Start of Block

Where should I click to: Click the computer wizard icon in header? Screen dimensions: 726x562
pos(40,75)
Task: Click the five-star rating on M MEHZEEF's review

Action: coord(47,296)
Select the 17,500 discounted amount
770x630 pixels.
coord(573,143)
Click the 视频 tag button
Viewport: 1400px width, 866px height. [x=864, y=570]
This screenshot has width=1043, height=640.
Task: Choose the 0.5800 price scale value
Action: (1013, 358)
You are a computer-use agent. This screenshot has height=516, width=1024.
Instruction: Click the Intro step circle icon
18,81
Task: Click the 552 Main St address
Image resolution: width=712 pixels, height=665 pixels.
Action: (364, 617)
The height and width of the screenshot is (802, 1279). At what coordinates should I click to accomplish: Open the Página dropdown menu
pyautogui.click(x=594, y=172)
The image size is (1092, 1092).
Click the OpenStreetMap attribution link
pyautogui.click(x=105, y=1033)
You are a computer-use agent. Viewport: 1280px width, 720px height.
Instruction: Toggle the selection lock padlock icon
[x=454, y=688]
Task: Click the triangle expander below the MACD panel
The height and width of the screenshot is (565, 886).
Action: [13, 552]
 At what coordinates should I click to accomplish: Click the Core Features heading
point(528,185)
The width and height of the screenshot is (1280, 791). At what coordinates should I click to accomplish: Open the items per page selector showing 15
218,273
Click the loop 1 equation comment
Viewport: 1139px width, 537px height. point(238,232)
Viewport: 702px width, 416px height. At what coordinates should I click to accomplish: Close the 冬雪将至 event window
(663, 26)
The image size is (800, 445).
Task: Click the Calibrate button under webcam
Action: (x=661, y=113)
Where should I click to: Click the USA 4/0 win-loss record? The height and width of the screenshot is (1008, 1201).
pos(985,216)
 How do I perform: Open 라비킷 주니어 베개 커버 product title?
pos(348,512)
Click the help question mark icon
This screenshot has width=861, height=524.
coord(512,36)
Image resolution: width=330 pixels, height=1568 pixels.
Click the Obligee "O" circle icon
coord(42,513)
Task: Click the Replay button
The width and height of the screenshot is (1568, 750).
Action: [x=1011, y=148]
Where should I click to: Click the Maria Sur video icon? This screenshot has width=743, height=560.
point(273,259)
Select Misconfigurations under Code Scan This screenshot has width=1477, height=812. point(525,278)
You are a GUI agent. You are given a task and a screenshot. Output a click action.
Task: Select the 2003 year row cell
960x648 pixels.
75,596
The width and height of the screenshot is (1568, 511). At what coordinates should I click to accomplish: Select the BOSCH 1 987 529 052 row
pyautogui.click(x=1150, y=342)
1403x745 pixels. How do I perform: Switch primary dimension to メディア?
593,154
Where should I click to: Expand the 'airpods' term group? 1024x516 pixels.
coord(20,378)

End of Block

TASK REQUIREMENTS: Word for word, set down each line of the material.

OUTPUT:
Where should I click to: Click the computer wizard icon in header? Screen dimensions: 726x562
pos(40,75)
Task: Click the five-star rating on M MEHZEEF's review

Action: coord(47,296)
Select the 17,500 discounted amount
770x630 pixels.
coord(573,143)
Click the 视频 tag button
Viewport: 1400px width, 866px height. [x=864, y=570]
This screenshot has width=1043, height=640.
Task: Choose the 0.5800 price scale value
Action: (1013, 358)
You are a computer-use agent. This screenshot has height=516, width=1024.
Instruction: Click the Intro step circle icon
18,81
Task: Click the 552 Main St address
Image resolution: width=712 pixels, height=665 pixels.
Action: (364, 617)
The height and width of the screenshot is (802, 1279). At what coordinates should I click to accomplish: Open the Página dropdown menu
pyautogui.click(x=594, y=172)
The image size is (1092, 1092).
Click the OpenStreetMap attribution link
pyautogui.click(x=105, y=1033)
You are a computer-use agent. Viewport: 1280px width, 720px height.
Instruction: Toggle the selection lock padlock icon
[x=454, y=688]
Task: Click the triangle expander below the MACD panel
The height and width of the screenshot is (565, 886).
Action: [13, 552]
 At what coordinates should I click to accomplish: Click the Core Features heading
point(528,185)
The width and height of the screenshot is (1280, 791). At what coordinates should I click to accomplish: Open the items per page selector showing 15
218,273
Click the loop 1 equation comment
Viewport: 1139px width, 537px height. point(238,232)
Viewport: 702px width, 416px height. At what coordinates should I click to accomplish: Close the 冬雪将至 event window
(663, 26)
The image size is (800, 445).
Task: Click the Calibrate button under webcam
Action: (x=661, y=113)
Where should I click to: Click the USA 4/0 win-loss record? The height and width of the screenshot is (1008, 1201).
pos(985,216)
 How do I perform: Open 라비킷 주니어 베개 커버 product title?
pos(348,512)
Click the help question mark icon
This screenshot has width=861, height=524.
coord(512,36)
Image resolution: width=330 pixels, height=1568 pixels.
Click the Obligee "O" circle icon
coord(42,513)
Task: Click the Replay button
The width and height of the screenshot is (1568, 750).
Action: [x=1011, y=148]
Where should I click to: Click the Maria Sur video icon? This screenshot has width=743, height=560.
point(273,259)
Select Misconfigurations under Code Scan This screenshot has width=1477, height=812. point(525,278)
You are a GUI agent. You are given a task and a screenshot. Output a click action.
Task: Select the 2003 year row cell
960x648 pixels.
75,596
The width and height of the screenshot is (1568, 511). At what coordinates should I click to accomplish: Select the BOSCH 1 987 529 052 row
pyautogui.click(x=1150, y=342)
1403x745 pixels. How do I perform: Switch primary dimension to メディア?
593,154
Where should I click to: Expand the 'airpods' term group? 1024x516 pixels.
coord(20,378)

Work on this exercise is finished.